Well, Anschutz's AEG also controls the Nokia Theatre in Grand Prairie--and there's word circulating throughout the local music-booking biz that AEG's about to get its hands on another local venue, Gilley's Dallas on the South Side.


When first contacted this morning, AEG's PR man in Los Angeles, Michael Ross, said that was the first he'd heard of it. "Would that be the place made famous in Urban Cowboy?" he said. "Heck, I don't know." Brad Weiss, general manager of Gilley's, doesn't work on Mondays; must be nice. Dave Parks in the local AEG Live office wasn't around to answer questions. But AEG's takeover of Gilley's is a poorly kept secret, no doubt because AEG's already been in the space giving it a makeover with the expectation that it can re-open the doors as a "new" venue before New Year's Eve. Says one music-booking insider: "It's going to happen."


As well it should: An AEG-Gilley's deal makes sense for both parties. Gilley's is only booking two shows a week, on Friday and Saturday nights, and needs to fill up the room with more than occasional gigs by the likes of the Kyle Hunt Band, Deryl Dodd and others who aren't exactly built to headline such a cavernous room. AEG has more than enough muscle to book headliners who can draw and not only on the weekends. And AEG's been wanting another space in town, to compete not only with the Gypsy Tea Room, which is essentially the last remaining piece of the former Entertainment Collaborative empire, but also the under-construction House of Blues, which is scheduled to open in the West End in March 2007.

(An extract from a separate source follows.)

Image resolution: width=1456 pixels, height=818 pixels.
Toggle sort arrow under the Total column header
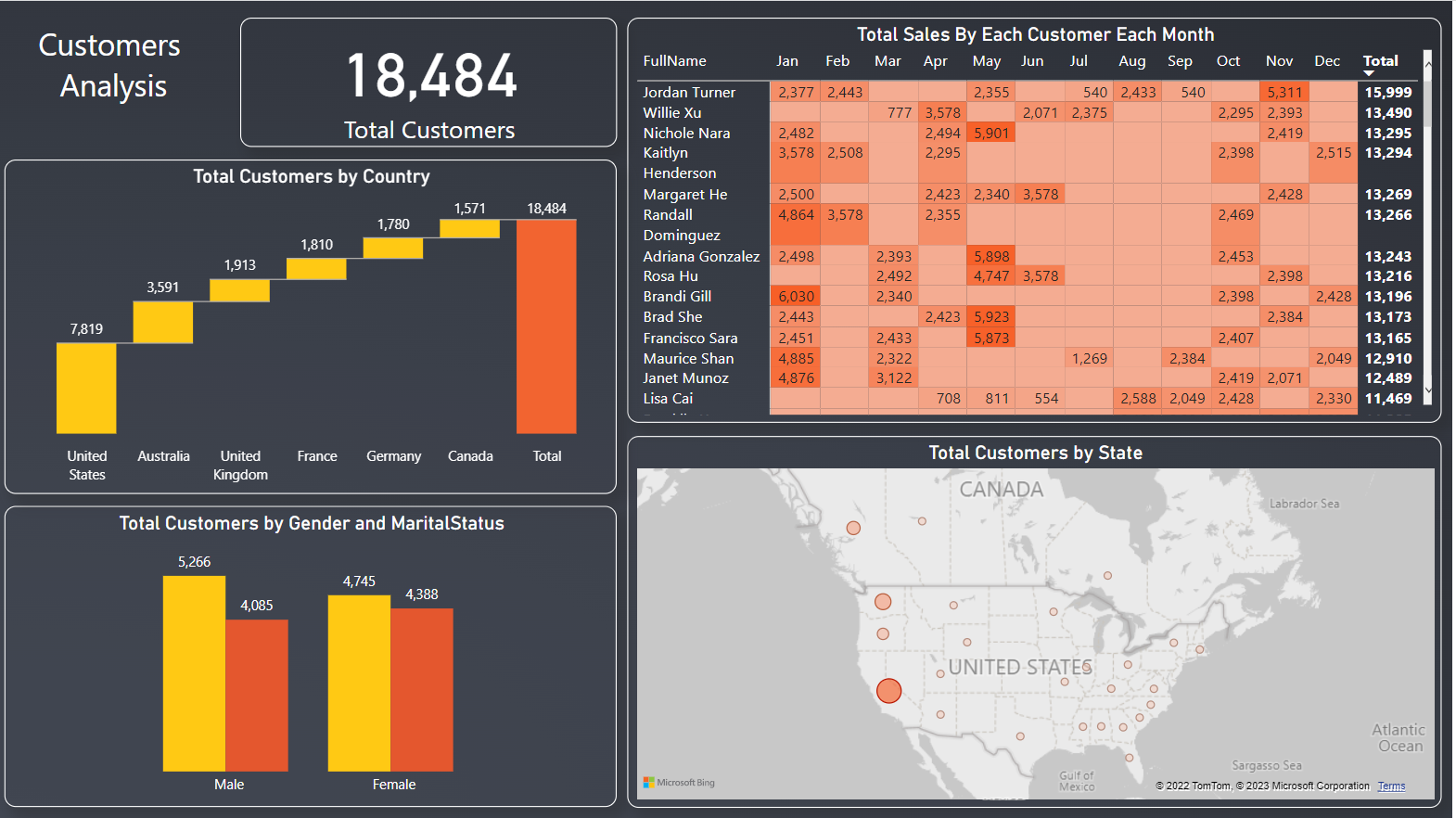(x=1369, y=73)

Gilley's would give AEG an enormous room with plenty of options. Though the Nokia can be configured to hold 1,600--which happened for the Flaming Lips and Al Gore in recent weeks--it's really built for larger shows, with a 6,800-person capacity. Gilley's has a 26,000-square-foot main room that seats 2,500, though it too is a pretty malleable space, and AEG is making substantial rennovations to it at the moment. Word is it will resemble a miniature version of the Nokia--and will boast a concert lineup that reflects the change.


It will no longer be a strictly country-music venue; it could host Al Green or Al Gore or Alabama, not to mention indie-rockers and heavy-metal acts or even theatrical productions that need a 'tweener venue to hold a couple thou. That's one reason the name will likely change when AEG take over; the Gilley's brand is too much associated with country acts, though it's probable that the venue will retain some element of its honky-tonk origins in one or more of the smaller rooms scattered throughout the 91,000-square-foot joint.